TASK GOAL:
Reproduce every one of the following lines word for word, with nothing left out or changed.
* * *
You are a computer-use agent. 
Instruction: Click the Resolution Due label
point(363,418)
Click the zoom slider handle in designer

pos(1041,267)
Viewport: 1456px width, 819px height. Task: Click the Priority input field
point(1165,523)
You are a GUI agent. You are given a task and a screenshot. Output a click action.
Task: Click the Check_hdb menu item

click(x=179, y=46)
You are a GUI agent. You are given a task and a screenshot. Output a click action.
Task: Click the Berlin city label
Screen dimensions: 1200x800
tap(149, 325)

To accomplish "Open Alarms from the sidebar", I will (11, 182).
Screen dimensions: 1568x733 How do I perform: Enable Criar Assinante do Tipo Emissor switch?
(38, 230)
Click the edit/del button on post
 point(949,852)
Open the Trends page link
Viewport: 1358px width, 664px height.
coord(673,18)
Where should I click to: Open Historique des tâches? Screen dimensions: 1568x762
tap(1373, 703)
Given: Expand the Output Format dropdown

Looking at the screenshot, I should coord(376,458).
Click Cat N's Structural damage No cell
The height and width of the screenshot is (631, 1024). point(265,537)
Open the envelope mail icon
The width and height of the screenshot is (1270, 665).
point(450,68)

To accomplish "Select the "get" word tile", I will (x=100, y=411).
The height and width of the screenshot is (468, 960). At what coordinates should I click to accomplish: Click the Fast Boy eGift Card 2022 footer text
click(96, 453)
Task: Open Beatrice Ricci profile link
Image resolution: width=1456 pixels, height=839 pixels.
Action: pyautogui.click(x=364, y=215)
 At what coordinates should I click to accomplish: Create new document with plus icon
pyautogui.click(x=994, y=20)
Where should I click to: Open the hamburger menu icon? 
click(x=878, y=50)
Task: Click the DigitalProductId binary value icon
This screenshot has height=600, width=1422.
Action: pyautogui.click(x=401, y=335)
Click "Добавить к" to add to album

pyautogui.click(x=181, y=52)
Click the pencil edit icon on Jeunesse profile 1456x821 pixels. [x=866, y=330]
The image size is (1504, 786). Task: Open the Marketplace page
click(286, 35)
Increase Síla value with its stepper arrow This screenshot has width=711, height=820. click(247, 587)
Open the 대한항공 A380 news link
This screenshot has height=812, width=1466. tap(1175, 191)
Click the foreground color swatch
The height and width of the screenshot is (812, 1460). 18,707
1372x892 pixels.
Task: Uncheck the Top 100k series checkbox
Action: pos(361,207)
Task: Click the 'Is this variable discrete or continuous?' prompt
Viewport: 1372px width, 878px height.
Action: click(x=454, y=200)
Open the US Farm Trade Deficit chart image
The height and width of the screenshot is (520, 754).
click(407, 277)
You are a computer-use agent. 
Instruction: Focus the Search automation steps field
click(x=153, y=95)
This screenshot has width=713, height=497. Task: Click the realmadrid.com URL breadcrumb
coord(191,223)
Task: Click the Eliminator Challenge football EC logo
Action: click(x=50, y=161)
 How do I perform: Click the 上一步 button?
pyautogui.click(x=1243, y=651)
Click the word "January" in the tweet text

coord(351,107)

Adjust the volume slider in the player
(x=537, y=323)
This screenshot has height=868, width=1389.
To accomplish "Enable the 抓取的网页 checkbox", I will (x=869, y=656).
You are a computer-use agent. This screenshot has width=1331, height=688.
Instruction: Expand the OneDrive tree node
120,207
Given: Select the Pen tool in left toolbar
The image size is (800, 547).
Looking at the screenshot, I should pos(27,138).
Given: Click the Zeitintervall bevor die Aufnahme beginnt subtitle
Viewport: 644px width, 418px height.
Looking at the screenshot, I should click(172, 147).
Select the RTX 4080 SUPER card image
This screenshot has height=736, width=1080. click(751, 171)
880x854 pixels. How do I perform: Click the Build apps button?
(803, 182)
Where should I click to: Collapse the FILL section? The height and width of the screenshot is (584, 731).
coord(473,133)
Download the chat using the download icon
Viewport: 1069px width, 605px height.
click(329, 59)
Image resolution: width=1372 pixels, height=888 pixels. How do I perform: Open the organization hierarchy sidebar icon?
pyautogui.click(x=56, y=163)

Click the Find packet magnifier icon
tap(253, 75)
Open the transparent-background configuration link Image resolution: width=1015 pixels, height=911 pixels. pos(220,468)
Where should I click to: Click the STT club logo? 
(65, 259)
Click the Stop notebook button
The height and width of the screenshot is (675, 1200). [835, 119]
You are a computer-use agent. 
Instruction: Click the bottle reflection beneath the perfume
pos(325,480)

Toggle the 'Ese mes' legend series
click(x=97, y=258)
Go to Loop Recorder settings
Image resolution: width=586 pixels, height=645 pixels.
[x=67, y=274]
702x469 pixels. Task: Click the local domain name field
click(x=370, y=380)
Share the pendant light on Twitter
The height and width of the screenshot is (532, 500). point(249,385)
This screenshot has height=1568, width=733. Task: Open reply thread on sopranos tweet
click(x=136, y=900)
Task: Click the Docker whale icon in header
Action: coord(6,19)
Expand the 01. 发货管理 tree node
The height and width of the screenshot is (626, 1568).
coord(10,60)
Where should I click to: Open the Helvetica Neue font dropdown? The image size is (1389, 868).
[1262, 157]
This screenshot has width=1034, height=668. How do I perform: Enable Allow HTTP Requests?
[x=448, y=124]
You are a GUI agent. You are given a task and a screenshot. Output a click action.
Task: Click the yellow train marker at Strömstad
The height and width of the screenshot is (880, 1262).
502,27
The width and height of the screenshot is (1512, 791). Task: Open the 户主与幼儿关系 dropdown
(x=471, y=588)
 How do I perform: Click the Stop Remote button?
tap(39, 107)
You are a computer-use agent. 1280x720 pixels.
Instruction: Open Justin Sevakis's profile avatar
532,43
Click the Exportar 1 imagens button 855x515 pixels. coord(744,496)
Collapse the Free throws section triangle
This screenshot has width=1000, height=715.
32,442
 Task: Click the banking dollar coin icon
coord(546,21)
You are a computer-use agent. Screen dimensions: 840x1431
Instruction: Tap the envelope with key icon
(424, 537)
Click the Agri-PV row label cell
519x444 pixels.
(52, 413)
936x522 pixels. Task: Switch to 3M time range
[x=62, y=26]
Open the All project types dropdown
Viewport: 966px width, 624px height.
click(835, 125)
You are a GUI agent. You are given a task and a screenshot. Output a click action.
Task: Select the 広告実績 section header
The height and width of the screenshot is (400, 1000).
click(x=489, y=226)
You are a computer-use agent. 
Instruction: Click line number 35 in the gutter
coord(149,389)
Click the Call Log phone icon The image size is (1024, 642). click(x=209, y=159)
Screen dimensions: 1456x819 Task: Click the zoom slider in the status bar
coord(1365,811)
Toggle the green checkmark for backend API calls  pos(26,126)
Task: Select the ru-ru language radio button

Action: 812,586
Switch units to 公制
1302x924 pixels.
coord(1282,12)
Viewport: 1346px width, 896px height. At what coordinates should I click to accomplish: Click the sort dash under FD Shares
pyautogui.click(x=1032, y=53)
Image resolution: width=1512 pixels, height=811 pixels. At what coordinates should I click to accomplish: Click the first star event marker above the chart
* * *
THE SOLUTION:
You are a computer-use agent. 
Instruction: Click the Resolution Due label
point(363,418)
Click the zoom slider handle in designer

pos(1041,267)
Viewport: 1456px width, 819px height. Task: Click the Priority input field
point(1165,523)
You are a GUI agent. You are given a task and a screenshot. Output a click action.
Task: Click the Check_hdb menu item

click(x=179, y=46)
You are a GUI agent. You are given a task and a screenshot. Output a click action.
Task: Click the Berlin city label
Screen dimensions: 1200x800
tap(149, 325)

To accomplish "Open Alarms from the sidebar", I will (11, 182).
Screen dimensions: 1568x733 How do I perform: Enable Criar Assinante do Tipo Emissor switch?
(38, 230)
Click the edit/del button on post
 point(949,852)
Open the Trends page link
Viewport: 1358px width, 664px height.
coord(673,18)
Where should I click to: Open Historique des tâches? Screen dimensions: 1568x762
tap(1373, 703)
Given: Expand the Output Format dropdown

Looking at the screenshot, I should coord(376,458).
Click Cat N's Structural damage No cell
The height and width of the screenshot is (631, 1024). point(265,537)
Open the envelope mail icon
The width and height of the screenshot is (1270, 665).
point(450,68)

To accomplish "Select the "get" word tile", I will (x=100, y=411).
The height and width of the screenshot is (468, 960). At what coordinates should I click to accomplish: Click the Fast Boy eGift Card 2022 footer text
click(96, 453)
Task: Open Beatrice Ricci profile link
Image resolution: width=1456 pixels, height=839 pixels.
Action: pyautogui.click(x=364, y=215)
 At what coordinates should I click to accomplish: Create new document with plus icon
pyautogui.click(x=994, y=20)
Where should I click to: Open the hamburger menu icon? 
click(x=878, y=50)
Task: Click the DigitalProductId binary value icon
This screenshot has height=600, width=1422.
Action: pyautogui.click(x=401, y=335)
Click "Добавить к" to add to album

pyautogui.click(x=181, y=52)
Click the pencil edit icon on Jeunesse profile 1456x821 pixels. [x=866, y=330]
The image size is (1504, 786). Task: Open the Marketplace page
click(286, 35)
Increase Síla value with its stepper arrow This screenshot has width=711, height=820. click(247, 587)
Open the 대한항공 A380 news link
This screenshot has height=812, width=1466. tap(1175, 191)
Click the foreground color swatch
The height and width of the screenshot is (812, 1460). 18,707
1372x892 pixels.
Task: Uncheck the Top 100k series checkbox
Action: pos(361,207)
Task: Click the 'Is this variable discrete or continuous?' prompt
Viewport: 1372px width, 878px height.
Action: click(x=454, y=200)
Open the US Farm Trade Deficit chart image
The height and width of the screenshot is (520, 754).
click(407, 277)
You are a computer-use agent. 
Instruction: Focus the Search automation steps field
click(x=153, y=95)
This screenshot has width=713, height=497. Task: Click the realmadrid.com URL breadcrumb
coord(191,223)
Task: Click the Eliminator Challenge football EC logo
Action: click(x=50, y=161)
 How do I perform: Click the 上一步 button?
pyautogui.click(x=1243, y=651)
Click the word "January" in the tweet text

coord(351,107)

Adjust the volume slider in the player
(x=537, y=323)
This screenshot has height=868, width=1389.
To accomplish "Enable the 抓取的网页 checkbox", I will (x=869, y=656).
You are a computer-use agent. This screenshot has width=1331, height=688.
Instruction: Expand the OneDrive tree node
120,207
Given: Select the Pen tool in left toolbar
The image size is (800, 547).
Looking at the screenshot, I should pos(27,138).
Given: Click the Zeitintervall bevor die Aufnahme beginnt subtitle
Viewport: 644px width, 418px height.
Looking at the screenshot, I should click(172, 147).
Select the RTX 4080 SUPER card image
This screenshot has height=736, width=1080. click(751, 171)
880x854 pixels. How do I perform: Click the Build apps button?
(803, 182)
Where should I click to: Collapse the FILL section? The height and width of the screenshot is (584, 731).
coord(473,133)
Download the chat using the download icon
Viewport: 1069px width, 605px height.
click(329, 59)
Image resolution: width=1372 pixels, height=888 pixels. How do I perform: Open the organization hierarchy sidebar icon?
pyautogui.click(x=56, y=163)

Click the Find packet magnifier icon
tap(253, 75)
Open the transparent-background configuration link Image resolution: width=1015 pixels, height=911 pixels. pos(220,468)
Where should I click to: Click the STT club logo? 
(65, 259)
Click the Stop notebook button
The height and width of the screenshot is (675, 1200). [835, 119]
You are a computer-use agent. 
Instruction: Click the bottle reflection beneath the perfume
pos(325,480)

Toggle the 'Ese mes' legend series
click(x=97, y=258)
Go to Loop Recorder settings
Image resolution: width=586 pixels, height=645 pixels.
[x=67, y=274]
702x469 pixels. Task: Click the local domain name field
click(x=370, y=380)
Share the pendant light on Twitter
The height and width of the screenshot is (532, 500). point(249,385)
This screenshot has height=1568, width=733. Task: Open reply thread on sopranos tweet
click(x=136, y=900)
Task: Click the Docker whale icon in header
Action: coord(6,19)
Expand the 01. 发货管理 tree node
The height and width of the screenshot is (626, 1568).
coord(10,60)
Where should I click to: Open the Helvetica Neue font dropdown? The image size is (1389, 868).
[1262, 157]
This screenshot has width=1034, height=668. How do I perform: Enable Allow HTTP Requests?
[x=448, y=124]
You are a GUI agent. You are given a task and a screenshot. Output a click action.
Task: Click the yellow train marker at Strömstad
The height and width of the screenshot is (880, 1262).
502,27
The width and height of the screenshot is (1512, 791). Task: Open the 户主与幼儿关系 dropdown
(x=471, y=588)
 How do I perform: Click the Stop Remote button?
tap(39, 107)
You are a computer-use agent. 1280x720 pixels.
Instruction: Open Justin Sevakis's profile avatar
532,43
Click the Exportar 1 imagens button 855x515 pixels. coord(744,496)
Collapse the Free throws section triangle
This screenshot has width=1000, height=715.
32,442
 Task: Click the banking dollar coin icon
coord(546,21)
You are a computer-use agent. Screen dimensions: 840x1431
Instruction: Tap the envelope with key icon
(424, 537)
Click the Agri-PV row label cell
519x444 pixels.
(52, 413)
936x522 pixels. Task: Switch to 3M time range
[x=62, y=26]
Open the All project types dropdown
Viewport: 966px width, 624px height.
click(835, 125)
You are a GUI agent. You are given a task and a screenshot. Output a click action.
Task: Select the 広告実績 section header
The height and width of the screenshot is (400, 1000).
click(x=489, y=226)
You are a computer-use agent. 
Instruction: Click line number 35 in the gutter
coord(149,389)
Click the Call Log phone icon The image size is (1024, 642). click(x=209, y=159)
Screen dimensions: 1456x819 Task: Click the zoom slider in the status bar
coord(1365,811)
Toggle the green checkmark for backend API calls  pos(26,126)
Task: Select the ru-ru language radio button

Action: 812,586
Switch units to 公制
1302x924 pixels.
coord(1282,12)
Viewport: 1346px width, 896px height. At what coordinates should I click to accomplish: Click the sort dash under FD Shares
pyautogui.click(x=1032, y=53)
Image resolution: width=1512 pixels, height=811 pixels. At what coordinates should I click to accomplish: Click the first star event marker above the chart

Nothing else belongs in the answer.